Fortnum and Mason is a member of the Welsh Lamb Club, an organisation of chefs and restaurants who are dedicated to sourcing and using the finest Welsh lamb, organised by Hybu Cig Cymru – Meat Promotion Wales (HCC).

The Welsh Lamb Club boasts a growing number of members in London, where PGI Welsh Lamb has the exceptional quality and provenance which the capital’s best restaurants appreciate.

Fortnum and Mason’s master butcher Steve McIntyre said: "We were delighted to visit Denbighshire in the company of Daphne Tilley.

"We’re proud to offer PGI Welsh Lamb to our customers.

"It has the exceptional quality we’re looking for, with the environment and farming methods of this area being perfect for producing the kind of meat our clients demand."

Daphne also feature on BBC1’s Countryfile programme last Sunday after presenter Matt Baker visited alongside chefs from another of Daphne’s Welsh Lamb Club customers, the innovative Temper barbecue restaurant in Soho.
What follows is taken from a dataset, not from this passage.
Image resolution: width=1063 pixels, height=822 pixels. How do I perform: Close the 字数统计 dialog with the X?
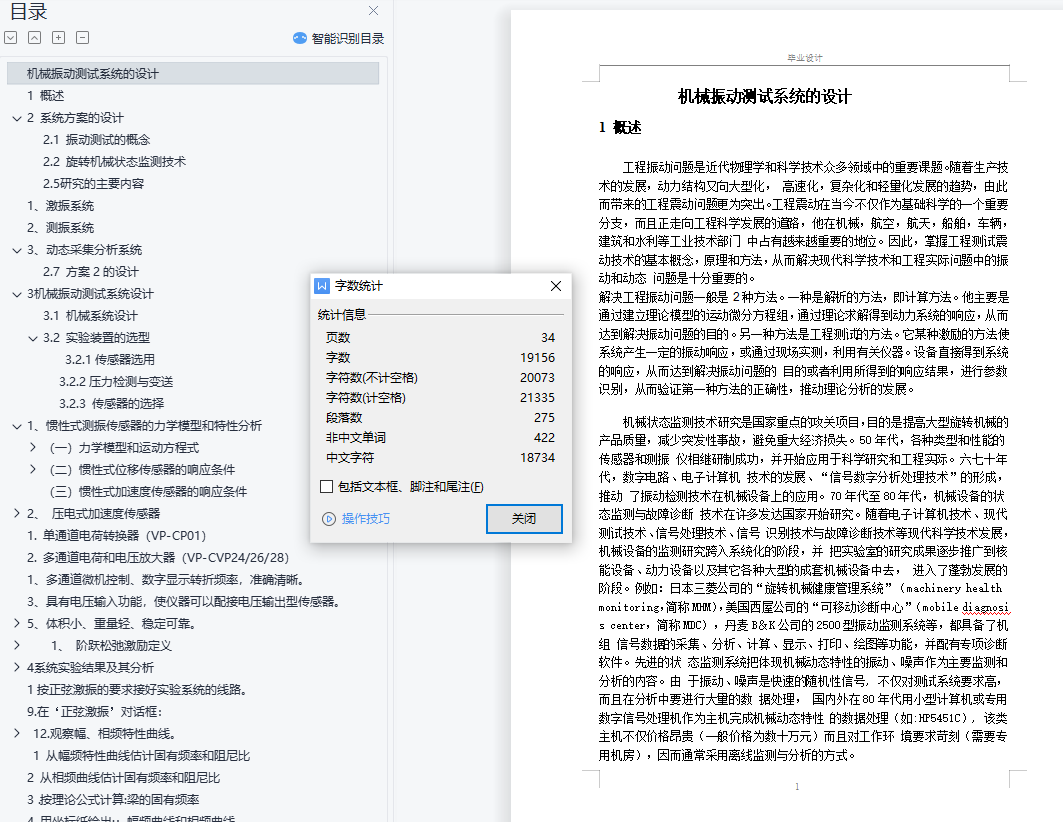point(556,286)
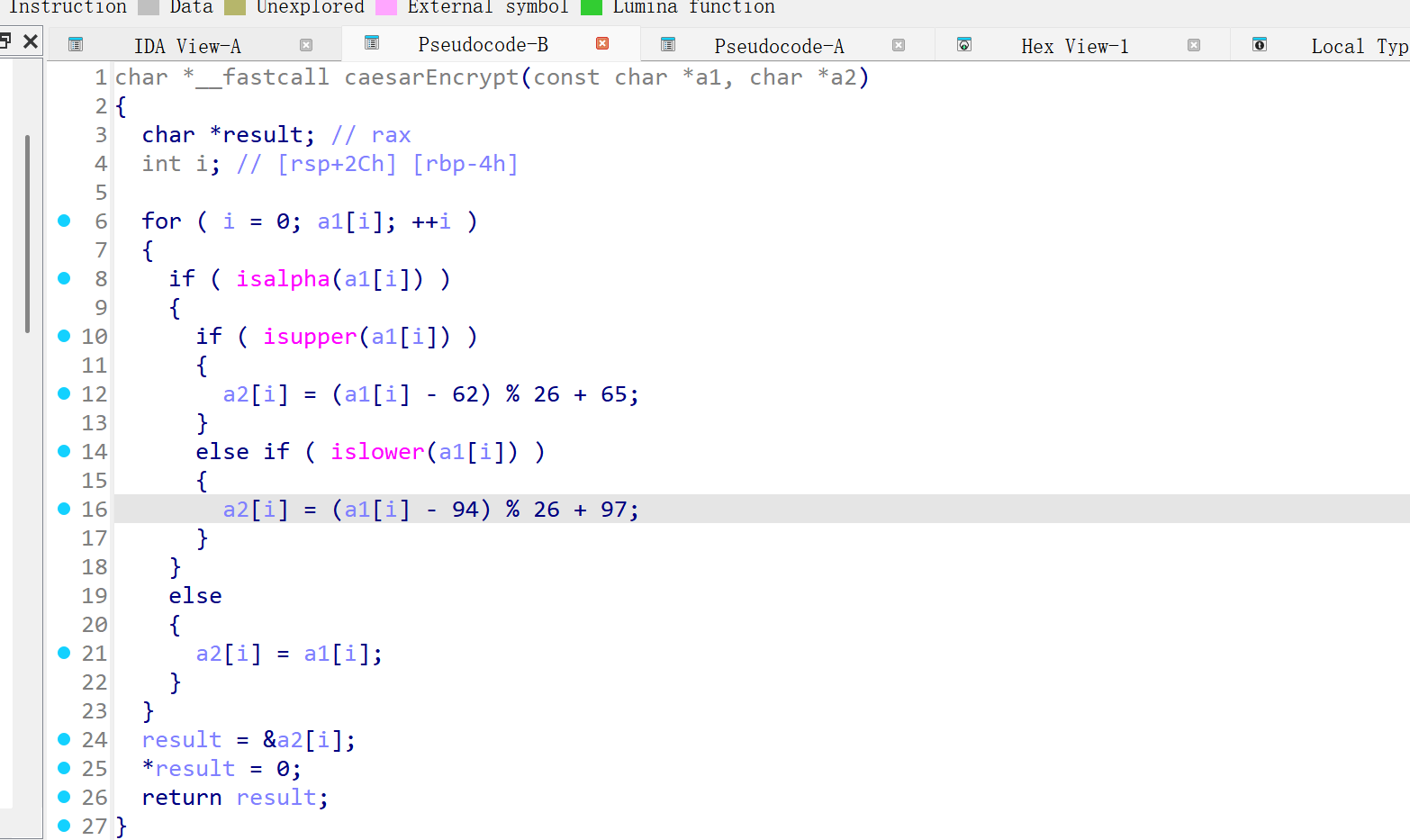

"Daphne has built up a rapport with a number of top butchers and restaurants in London, where they extol the consistent taste and succulence of her premium PGI Welsh Lamb," said Sue Franklin, HCC’s UK market development executive.

"Some, including Jamie Oliver, have already enjoyed visiting her farm to see how the meat is produced.

"Fortnum and Mason are the latest VIP visitors and really it’s no surprise that her work and reputation has caught the eye of Countryfile."